What is the revenue formula?
Revenue=Selling price * units sold
Pricing objectives: market-share (market penetration)
Initially setting the price at low profit, even losses, to increase the company’s percentage in that product’s total industry sales. Even established companies may have market-share as the main goal, as customers keep coming back to what they are familiar with.
Price setting tools: Cost-oriented pricing (selling price formula and markup, formula for markup percentage)
Consider firm’s desires to make profit and cover production costs.
Selling price = seller’s costs + profit
Markup is the added amount to the manufacturing costs to cover other costs, as well as to make profit.
Markup percentage = Markup*100%/sales price
What are variable costs? fixed costs?
Variable costs: Costs that change with the number of units of a product being produced and sold. (raw materials, commissions, shipping, etc)
Fixed costs: Costs that must be paid regardless of the number of units being produced and sold (rent, insurance, utility, etc)
Price setting tools: Break-even analysis
Determining costs vs revenues for multiple sales volumes, showing the amount of profit or losses at any given volumes of sales
What is the break-even point? What is the formula for it? How can you show break even point with the profit formula?
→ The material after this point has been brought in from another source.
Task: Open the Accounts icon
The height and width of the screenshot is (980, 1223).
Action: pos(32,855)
The volume of sales at which total revenue covers exactly the variable and fixed costs.
Break-even point (units) = total fixed costs/ (price-variable costs)
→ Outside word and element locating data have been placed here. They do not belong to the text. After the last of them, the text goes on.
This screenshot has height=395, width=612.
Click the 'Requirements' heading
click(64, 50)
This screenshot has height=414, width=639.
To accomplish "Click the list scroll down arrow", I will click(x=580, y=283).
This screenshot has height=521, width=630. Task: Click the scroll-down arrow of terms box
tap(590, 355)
Profit = Total revenue - (Total fixed cost + Total variable cost)
What are the three pricing strategies in pricing existing products?
- Pricing above market prices, taking advantage of common assumption that higher price = higher quality
- Pricing below market prices
- Pricing at or near market prices
What are the two pricing strategies in pricing new products?
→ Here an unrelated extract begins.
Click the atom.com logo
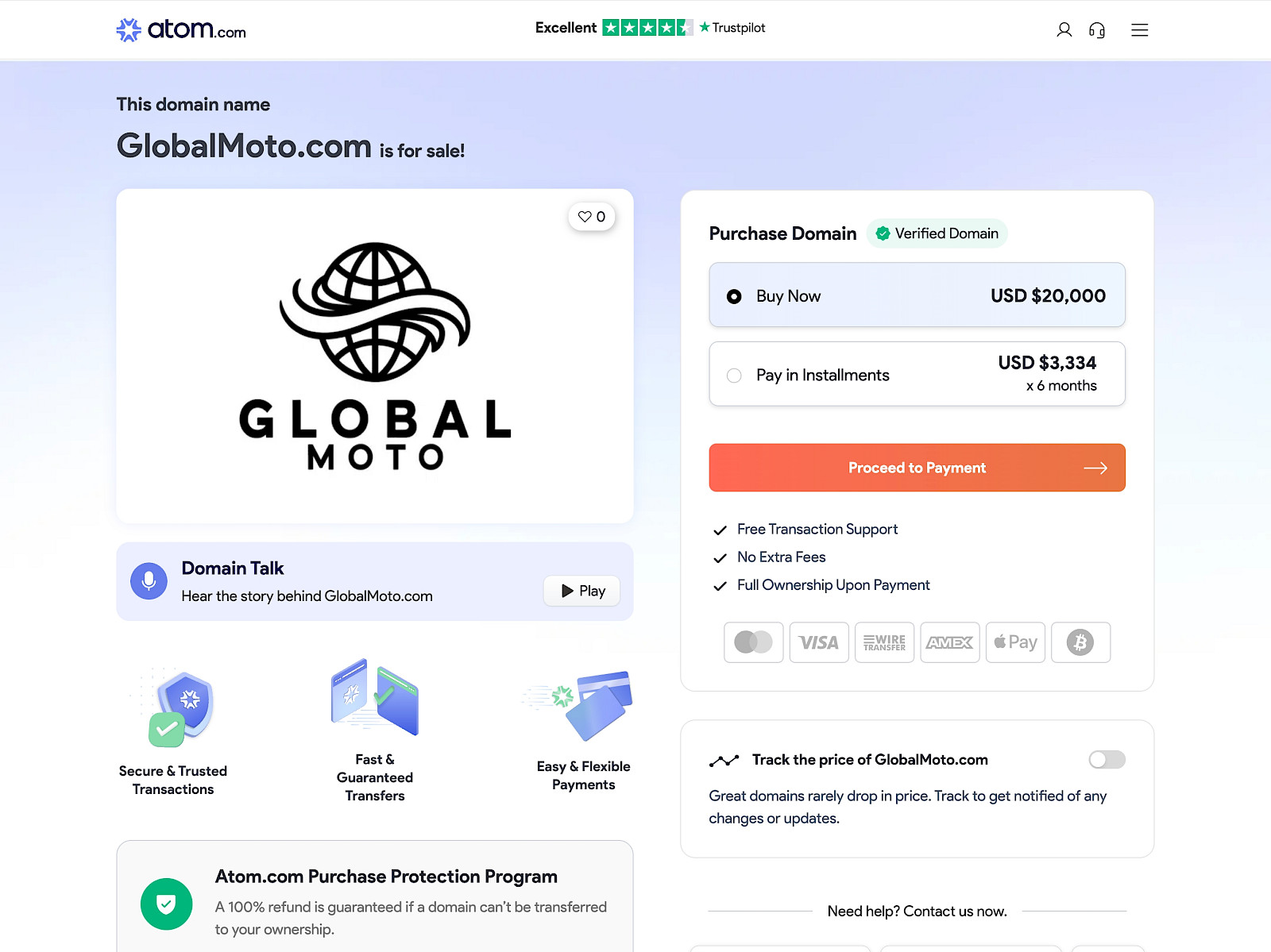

- Price skimming: setting a high price initially to cover development/introduction costs and generate large profit on each item - only works in an industry with low competition and if the product is truly different from existing products.
- Penetration pricing: setting a low price initially to establish a new product. Creates customer interest and offers trial purchases. Works well with industry with competitors.
Pricing tactics: Price lining
Offering all items in certain categories at a limited number of prices. (i.e., Apple selling iPads at various price points based on processor speed)
Pricing tactics: Psychological pricing
Taking advantage of consumer’s irrational mindset when making purchasing decisions. (i.e., odd-even pricing, customers think $999.95 is much cheaper than $1000)
What is promotion? What are the main objectives of promotion?
- Techniques for communicating the uses, features, and benefits about products.
- Increase sales, increase consumer awareness of their products, makes consumers knowledgeable about product features, and to persuade consumers to prefer a brand over others.
Promotional strategies: Push vs Pull (Which kinds of goods use which?)
Push: Promoting products to wholesalers and retailers, who then persuade customers.
Pull: Appeals directly to customers, who have a domino effect on retailers, wholesalers, and finally back to the manufacturers.
(Industrial products use push. Consumer products use pull.)
What are the five most powerful tools in marketing? What is the best combination of these tools called?
Advertising, personal selling, sales promotions, direct/interactive marketing, and publicity/public relations
The best combination is called the best “promotional mix”.